Children adopted through international adoption may never have the experience of knowing their birthmothers. Children adopted through domestic adoption may or may not have regular contact with their birthmothers. In either scenario, however, it is important for families to be able to honor their birthmothers, especially on Mother’s Day.
One way to honor your child’s birthmother can be through the telling (and re-telling) of their adoption story. This narrative should be shared with our children more than once. I like to take time before we go to church on Mother’s Day to sit on the couch with my son and daughter and remind them of the moment their birthmothers shared them with me. I remind my daughter of the special moment that her birthmother was holding her in her arms, stroking her cheek, crying. How, in that instant, she kissed her gently and placed her in my arms and how I loved her birthmother so much that my heart ached. My son knows that, during our adoption hearing in court, his birthmother reached out for my hand and held it as my husband was on the stand. We were united as mothers in that moment, for him. Our children were loved and considered important, above all else.

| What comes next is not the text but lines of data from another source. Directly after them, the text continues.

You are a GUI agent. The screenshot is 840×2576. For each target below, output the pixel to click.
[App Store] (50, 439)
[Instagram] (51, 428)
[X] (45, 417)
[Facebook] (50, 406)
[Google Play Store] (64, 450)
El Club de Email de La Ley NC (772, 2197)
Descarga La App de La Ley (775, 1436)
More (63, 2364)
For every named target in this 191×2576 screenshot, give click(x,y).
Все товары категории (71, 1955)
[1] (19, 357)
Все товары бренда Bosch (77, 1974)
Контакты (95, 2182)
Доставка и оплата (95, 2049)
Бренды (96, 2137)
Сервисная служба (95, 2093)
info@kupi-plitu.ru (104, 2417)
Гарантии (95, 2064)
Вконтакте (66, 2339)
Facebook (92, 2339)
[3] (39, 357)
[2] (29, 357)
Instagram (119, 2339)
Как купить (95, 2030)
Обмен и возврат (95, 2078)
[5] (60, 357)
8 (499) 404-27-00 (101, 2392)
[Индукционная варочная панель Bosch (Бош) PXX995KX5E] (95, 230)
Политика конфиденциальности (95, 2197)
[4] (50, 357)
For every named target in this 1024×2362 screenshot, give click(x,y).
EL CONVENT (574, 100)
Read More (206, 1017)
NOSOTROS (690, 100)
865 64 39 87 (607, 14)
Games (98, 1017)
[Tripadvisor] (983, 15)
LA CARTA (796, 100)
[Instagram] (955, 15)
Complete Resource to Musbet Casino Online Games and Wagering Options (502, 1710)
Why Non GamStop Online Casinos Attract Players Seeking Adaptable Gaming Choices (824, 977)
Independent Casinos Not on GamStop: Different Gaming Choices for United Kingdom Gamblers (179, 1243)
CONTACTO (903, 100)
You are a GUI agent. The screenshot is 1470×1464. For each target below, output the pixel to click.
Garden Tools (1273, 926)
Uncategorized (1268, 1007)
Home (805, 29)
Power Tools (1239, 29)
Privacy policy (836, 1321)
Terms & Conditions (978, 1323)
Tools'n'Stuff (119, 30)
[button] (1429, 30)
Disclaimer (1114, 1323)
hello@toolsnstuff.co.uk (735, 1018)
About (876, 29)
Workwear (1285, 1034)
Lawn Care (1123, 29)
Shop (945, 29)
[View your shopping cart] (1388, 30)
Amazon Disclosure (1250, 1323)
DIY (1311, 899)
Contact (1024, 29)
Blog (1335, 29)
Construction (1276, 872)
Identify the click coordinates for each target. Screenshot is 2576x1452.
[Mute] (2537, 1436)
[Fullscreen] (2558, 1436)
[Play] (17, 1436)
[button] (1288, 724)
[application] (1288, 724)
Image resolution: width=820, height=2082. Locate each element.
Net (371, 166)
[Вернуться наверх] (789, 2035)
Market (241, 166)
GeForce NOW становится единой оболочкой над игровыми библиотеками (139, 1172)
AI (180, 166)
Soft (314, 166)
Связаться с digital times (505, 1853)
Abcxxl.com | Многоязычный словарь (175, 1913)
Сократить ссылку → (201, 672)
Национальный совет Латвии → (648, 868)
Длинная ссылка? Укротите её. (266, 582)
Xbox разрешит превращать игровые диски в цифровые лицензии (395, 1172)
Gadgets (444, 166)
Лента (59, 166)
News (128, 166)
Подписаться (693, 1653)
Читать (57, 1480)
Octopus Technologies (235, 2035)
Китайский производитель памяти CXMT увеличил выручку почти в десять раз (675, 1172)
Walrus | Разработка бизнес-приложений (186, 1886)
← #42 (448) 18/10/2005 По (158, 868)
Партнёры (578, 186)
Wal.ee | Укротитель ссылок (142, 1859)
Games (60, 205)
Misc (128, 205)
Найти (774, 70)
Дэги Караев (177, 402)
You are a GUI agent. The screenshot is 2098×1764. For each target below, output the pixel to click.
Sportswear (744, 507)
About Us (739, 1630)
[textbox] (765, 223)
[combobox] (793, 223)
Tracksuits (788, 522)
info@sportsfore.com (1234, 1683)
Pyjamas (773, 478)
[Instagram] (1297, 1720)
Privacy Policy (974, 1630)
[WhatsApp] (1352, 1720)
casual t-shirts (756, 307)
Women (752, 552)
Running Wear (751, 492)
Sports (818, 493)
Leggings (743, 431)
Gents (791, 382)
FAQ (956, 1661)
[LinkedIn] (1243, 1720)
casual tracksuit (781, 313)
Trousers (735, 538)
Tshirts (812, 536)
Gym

Some other ideas for honoring your child’s birthmother on Mother’s Day are:
- Purchasing a flower or plant in honor of her and planting it together
- Sending her a homemade card with artwork by the child, along with photos and a letter
- Creating a photo book of the past year for her
- Sending her the child’s handprint or artwork made from the handprint
- Releasing a balloon that contains a special note to a birthmother in another part of the world with whom you do not have direct contact
Make your own tradition. Follow your child’s lead. Some children may not want to talk about their placement or birthmother from one year to the next. That’s okay; however, revisit it the next year because as our children grow and develop, they do become more curious and open to discussion.
It is so important that we allow our children the opportunity to love their birthmothers openly. I once told my kiddos “Just like I can love both of you at one time, you can love me and your birthmother at one time.” Make it okay. Make it intentional.